→ **Work to complete**
The expected output is every entry, repeated word for word.

→ **Extracted records**

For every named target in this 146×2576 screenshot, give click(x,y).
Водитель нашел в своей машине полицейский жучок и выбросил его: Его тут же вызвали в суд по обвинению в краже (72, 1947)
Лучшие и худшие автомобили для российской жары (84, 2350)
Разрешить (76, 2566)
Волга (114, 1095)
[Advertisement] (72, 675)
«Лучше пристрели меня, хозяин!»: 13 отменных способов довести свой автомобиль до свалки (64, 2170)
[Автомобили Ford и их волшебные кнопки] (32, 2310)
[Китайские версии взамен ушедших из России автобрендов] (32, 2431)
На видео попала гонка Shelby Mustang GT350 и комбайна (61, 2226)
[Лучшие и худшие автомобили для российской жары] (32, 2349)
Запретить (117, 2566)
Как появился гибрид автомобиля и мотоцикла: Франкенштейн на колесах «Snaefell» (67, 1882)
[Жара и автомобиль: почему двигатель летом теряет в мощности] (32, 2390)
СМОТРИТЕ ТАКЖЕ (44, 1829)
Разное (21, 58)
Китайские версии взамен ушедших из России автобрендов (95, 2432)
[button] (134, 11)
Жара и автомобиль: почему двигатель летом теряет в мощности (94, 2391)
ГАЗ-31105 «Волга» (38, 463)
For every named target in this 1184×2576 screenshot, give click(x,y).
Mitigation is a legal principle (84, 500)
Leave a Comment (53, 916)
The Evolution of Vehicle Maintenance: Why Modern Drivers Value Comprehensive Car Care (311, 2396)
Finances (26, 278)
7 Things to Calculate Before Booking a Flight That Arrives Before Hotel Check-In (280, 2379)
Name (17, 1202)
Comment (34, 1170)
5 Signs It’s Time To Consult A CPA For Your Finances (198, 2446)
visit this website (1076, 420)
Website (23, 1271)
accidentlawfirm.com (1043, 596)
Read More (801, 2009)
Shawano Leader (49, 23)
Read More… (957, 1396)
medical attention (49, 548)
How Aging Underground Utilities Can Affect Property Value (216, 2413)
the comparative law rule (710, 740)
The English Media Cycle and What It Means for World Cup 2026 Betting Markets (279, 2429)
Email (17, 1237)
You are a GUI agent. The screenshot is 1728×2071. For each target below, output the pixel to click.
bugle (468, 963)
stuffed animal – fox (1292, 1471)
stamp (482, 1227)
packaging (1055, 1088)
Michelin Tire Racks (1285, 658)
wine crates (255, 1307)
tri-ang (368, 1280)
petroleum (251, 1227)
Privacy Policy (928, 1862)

→ **Task result**
For every named target in this 146×2576 screenshot, give click(x,y).
Водитель нашел в своей машине полицейский жучок и выбросил его: Его тут же вызвали в суд по обвинению в краже (72, 1947)
Лучшие и худшие автомобили для российской жары (84, 2350)
Разрешить (76, 2566)
Волга (114, 1095)
[Advertisement] (72, 675)
«Лучше пристрели меня, хозяин!»: 13 отменных способов довести свой автомобиль до свалки (64, 2170)
[Автомобили Ford и их волшебные кнопки] (32, 2310)
[Китайские версии взамен ушедших из России автобрендов] (32, 2431)
На видео попала гонка Shelby Mustang GT350 и комбайна (61, 2226)
[Лучшие и худшие автомобили для российской жары] (32, 2349)
Запретить (117, 2566)
Как появился гибрид автомобиля и мотоцикла: Франкенштейн на колесах «Snaefell» (67, 1882)
[Жара и автомобиль: почему двигатель летом теряет в мощности] (32, 2390)
СМОТРИТЕ ТАКЖЕ (44, 1829)
Разное (21, 58)
Китайские версии взамен ушедших из России автобрендов (95, 2432)
[button] (134, 11)
Жара и автомобиль: почему двигатель летом теряет в мощности (94, 2391)
ГАЗ-31105 «Волга» (38, 463)
For every named target in this 1184×2576 screenshot, give click(x,y).
Mitigation is a legal principle (84, 500)
Leave a Comment (53, 916)
The Evolution of Vehicle Maintenance: Why Modern Drivers Value Comprehensive Car Care (311, 2396)
Finances (26, 278)
7 Things to Calculate Before Booking a Flight That Arrives Before Hotel Check-In (280, 2379)
Name (17, 1202)
Comment (34, 1170)
5 Signs It’s Time To Consult A CPA For Your Finances (198, 2446)
visit this website (1076, 420)
Website (23, 1271)
accidentlawfirm.com (1043, 596)
Read More (801, 2009)
Shawano Leader (49, 23)
Read More… (957, 1396)
medical attention (49, 548)
How Aging Underground Utilities Can Affect Property Value (216, 2413)
the comparative law rule (710, 740)
The English Media Cycle and What It Means for World Cup 2026 Betting Markets (279, 2429)
Email (17, 1237)
You are a GUI agent. The screenshot is 1728×2071. For each target below, output the pixel to click.
bugle (468, 963)
stuffed animal – fox (1292, 1471)
stamp (482, 1227)
packaging (1055, 1088)
Michelin Tire Racks (1285, 658)
wine crates (255, 1307)
tri-ang (368, 1280)
petroleum (251, 1227)
Privacy Policy (928, 1862)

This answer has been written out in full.